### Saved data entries
=== Section Start ===

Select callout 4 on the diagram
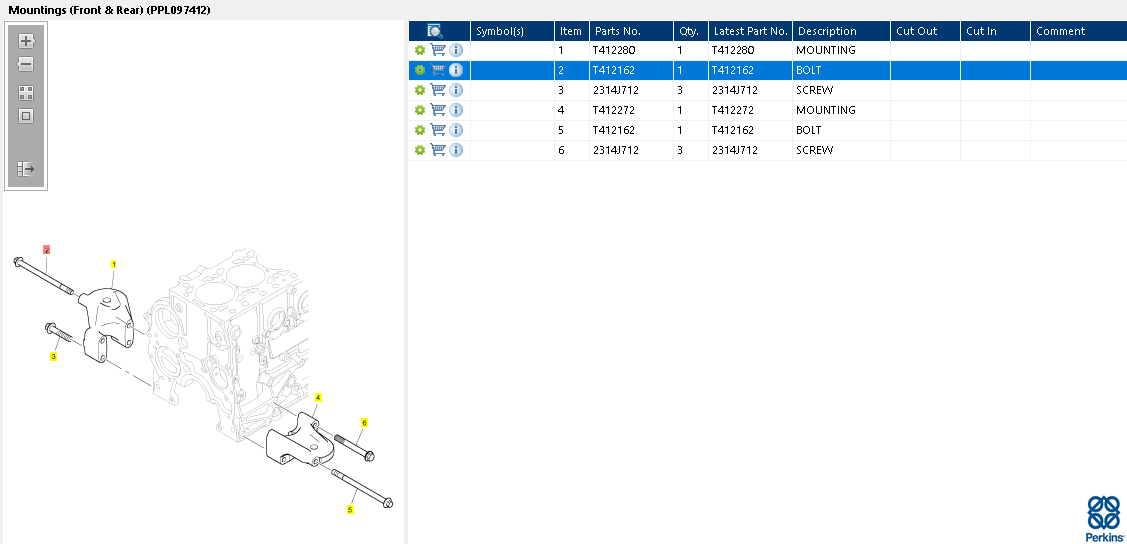This screenshot has width=1127, height=544. pyautogui.click(x=318, y=397)
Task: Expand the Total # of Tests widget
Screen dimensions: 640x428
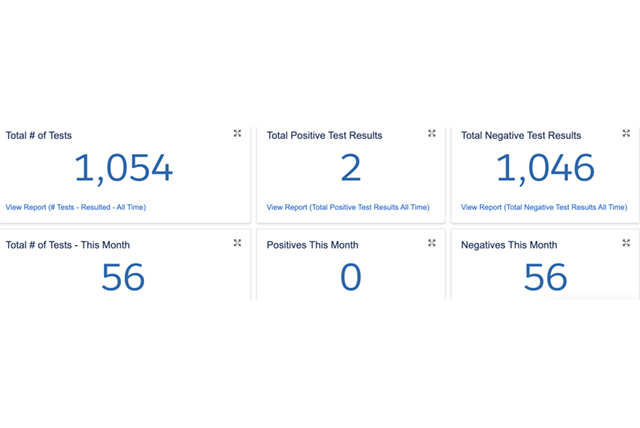Action: click(237, 133)
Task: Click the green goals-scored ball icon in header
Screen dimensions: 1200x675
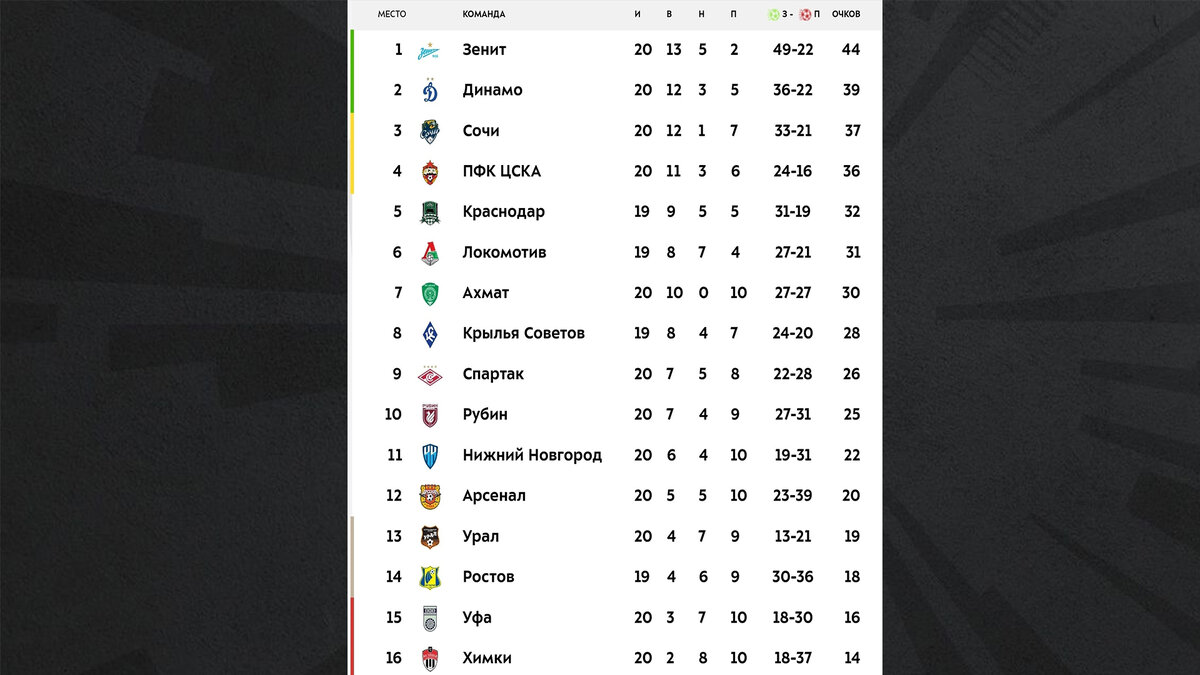Action: (x=773, y=14)
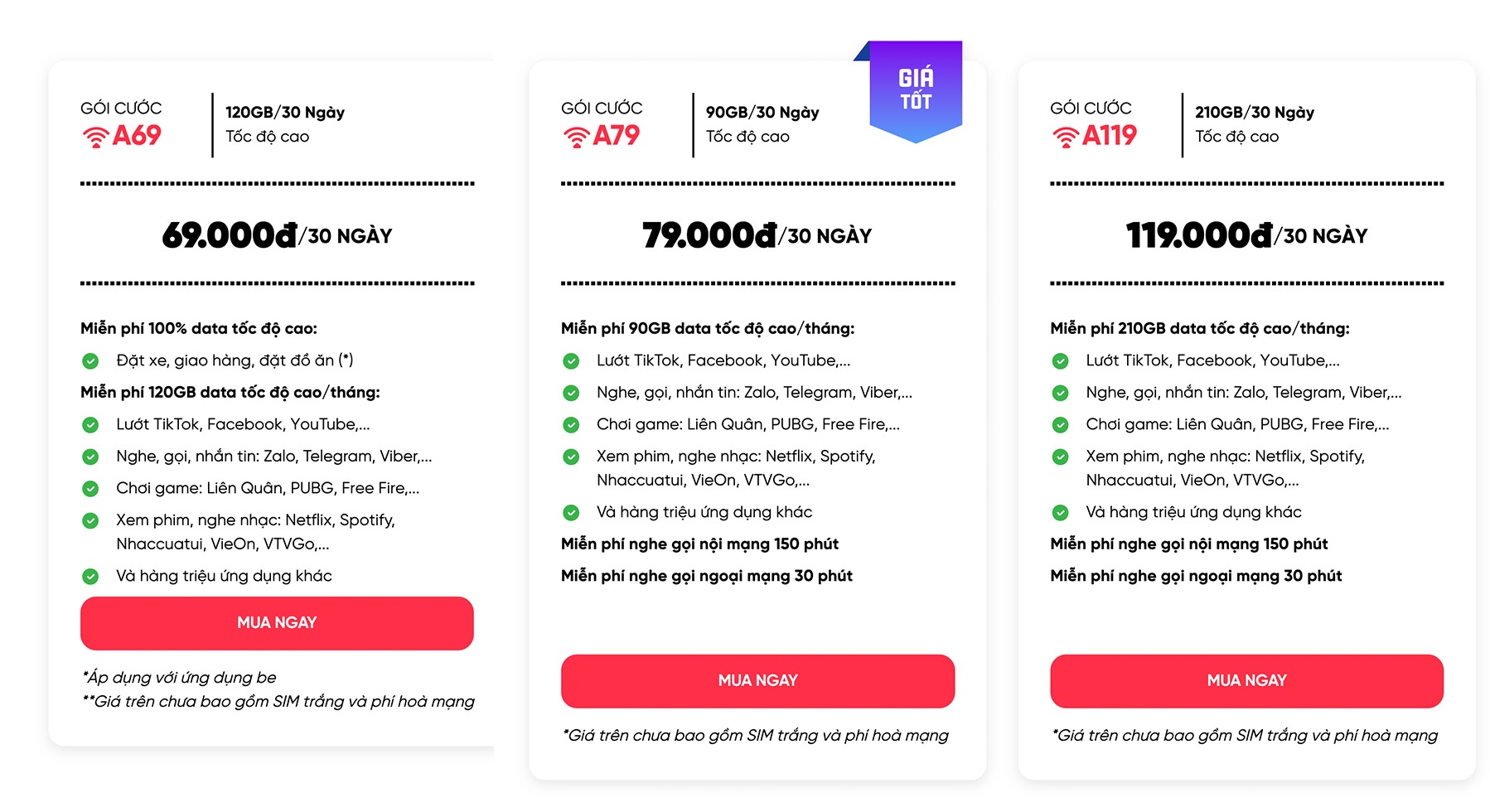Click the checkmark beside Chơi game in A79
The width and height of the screenshot is (1490, 812).
click(570, 423)
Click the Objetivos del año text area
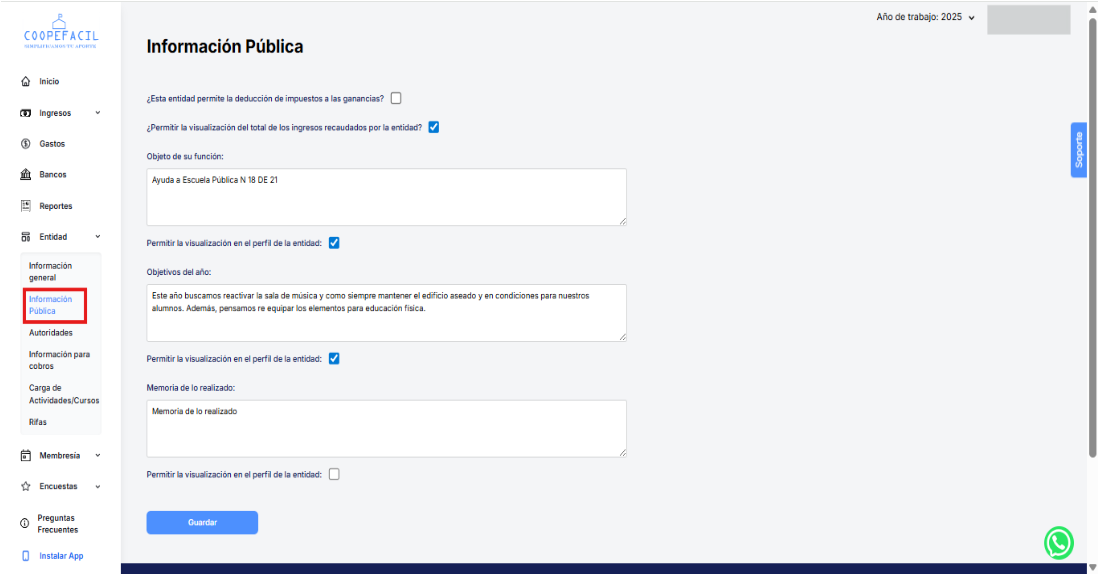1100x574 pixels. pos(386,312)
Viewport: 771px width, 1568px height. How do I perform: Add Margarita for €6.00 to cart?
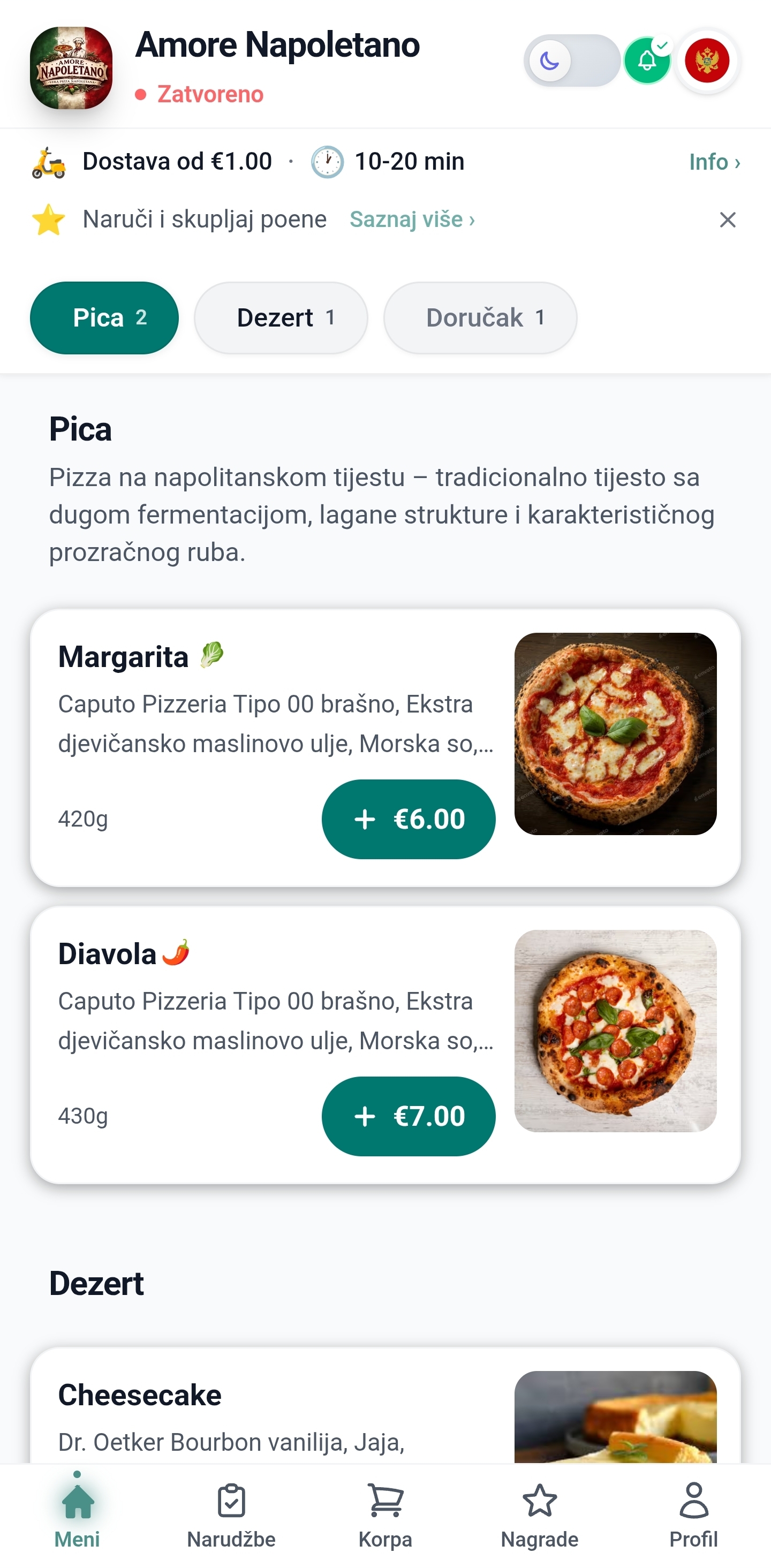click(408, 819)
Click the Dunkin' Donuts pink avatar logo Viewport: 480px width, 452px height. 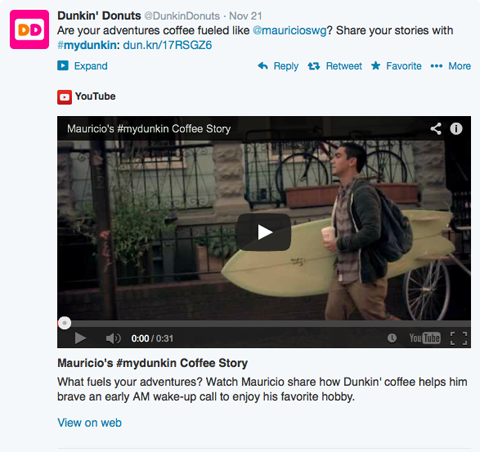[x=29, y=29]
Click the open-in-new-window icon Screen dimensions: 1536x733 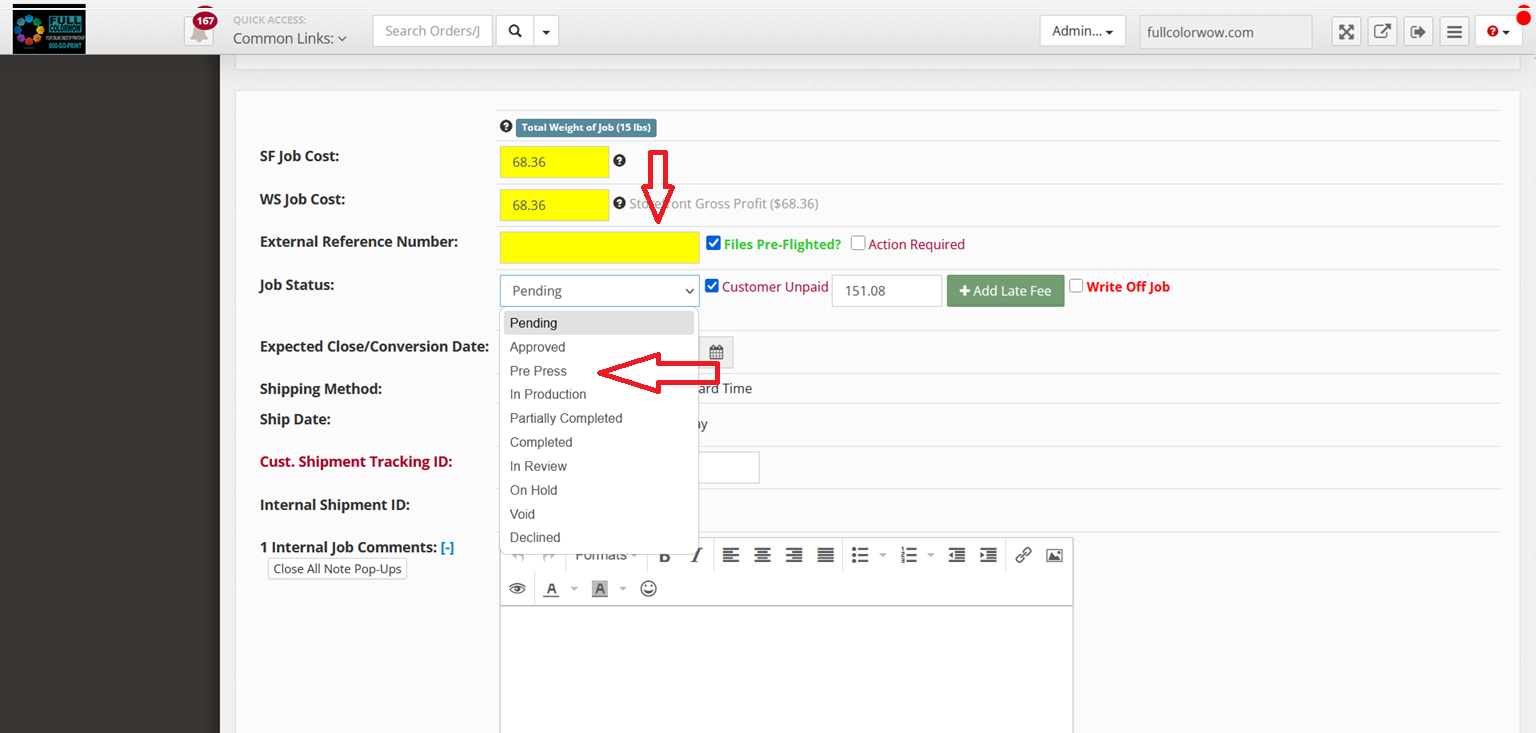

=== Section End ===

Write the number of lines above that contain the string "Task", and nothing besides.

2